Vehicle miles traveled, however, have historically not received legislative attention, and have been growing at a much faster rate than population or the economy. There is consequently a “VMT gap” in the current regulatory structure for GHG emissions reductions envisioned under AB 32. This Article addresses how AB 32’s developing market-based GHG emissions reduction policy, allowing for carbon offsets, could interact with implementation of the California Environmental Quality Act (CEQA) to support emissions reductions from transportation-related land use projects. Allowing carbon offsets for CEQA land use projects requires the California Air Resources Board (CARB) to acknowledge that the degree of GHG mitigation required for transportationrelated land use projects is discretionary under the CEQA process; otherwise, CARB would face the legal conundrum of allowing industry to claim offset credits for mitigation considered compulsory under a separate legal statute.
Carbon offsets for CEQA mitigation should be recognized as being additional to emissions reductions that would otherwise take place without offset investment dollars. This is because significant land use changes are necessary to meet California’s long-term GHG reduction goals and it should be a legal priority to facilitate these changes.
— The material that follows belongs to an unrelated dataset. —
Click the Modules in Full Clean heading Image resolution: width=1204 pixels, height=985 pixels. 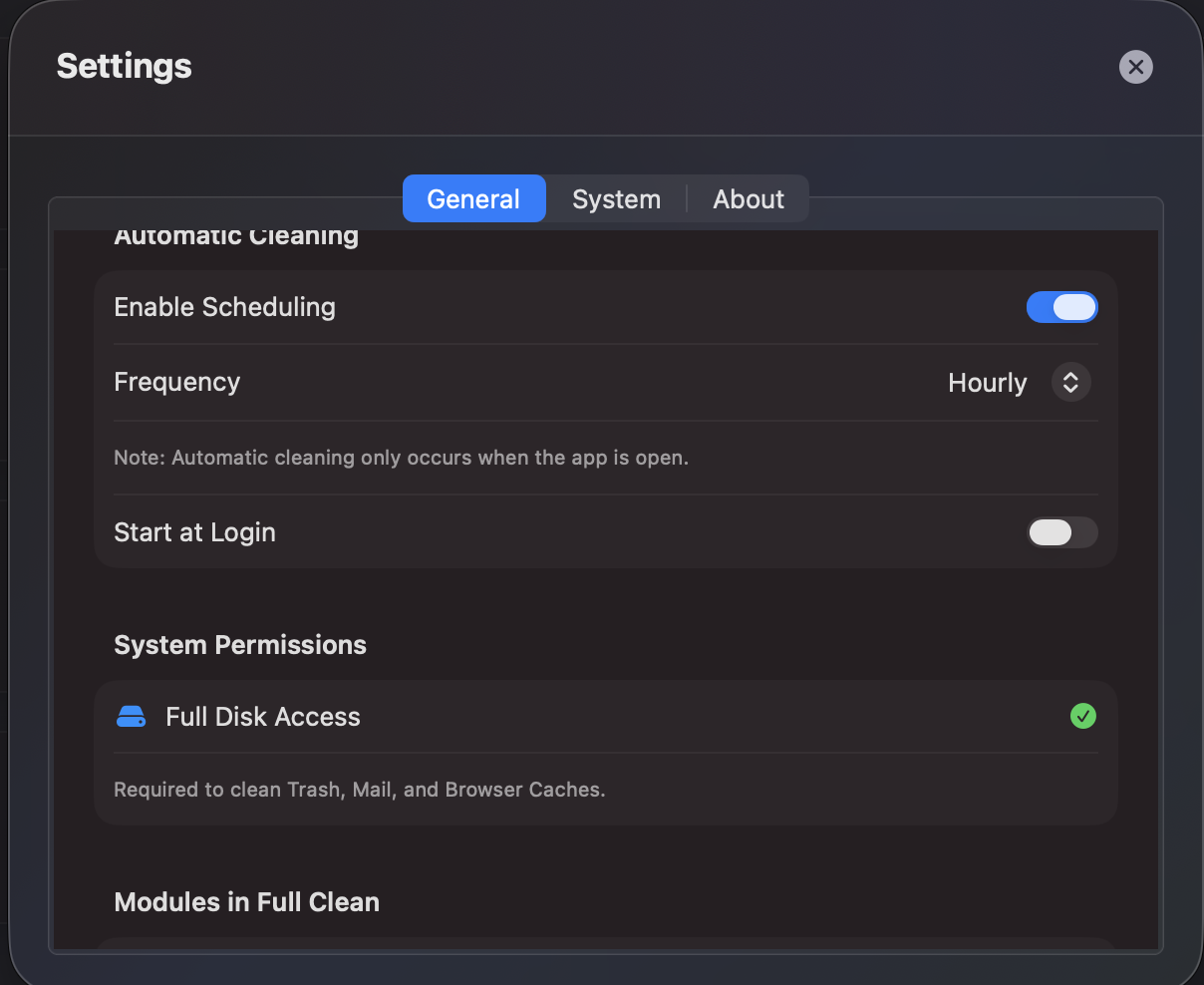click(x=246, y=901)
This outcome would be most consistent with the existing CEQA regime and would increase incentives and funding available to implement GHG emissions reductions from land use-related projects.
Further, we recommend that a regional transportation authority (also known as a Metropolitan Planning Organization or MPO)—the same agency charged with modeling the impacts of future development plans on GHG emissions under recent legislation designed to address vehicle miles traveled (under SB 375)— facilitate quality offset projects and coordinate offset investment dollars for CEQA mitigation. We argue that such a carbon offset program under AB 32 will prove to be more significant than SB 375 in addressing vehicle miles traveled by promoting increased investments in transportation-related land use projects.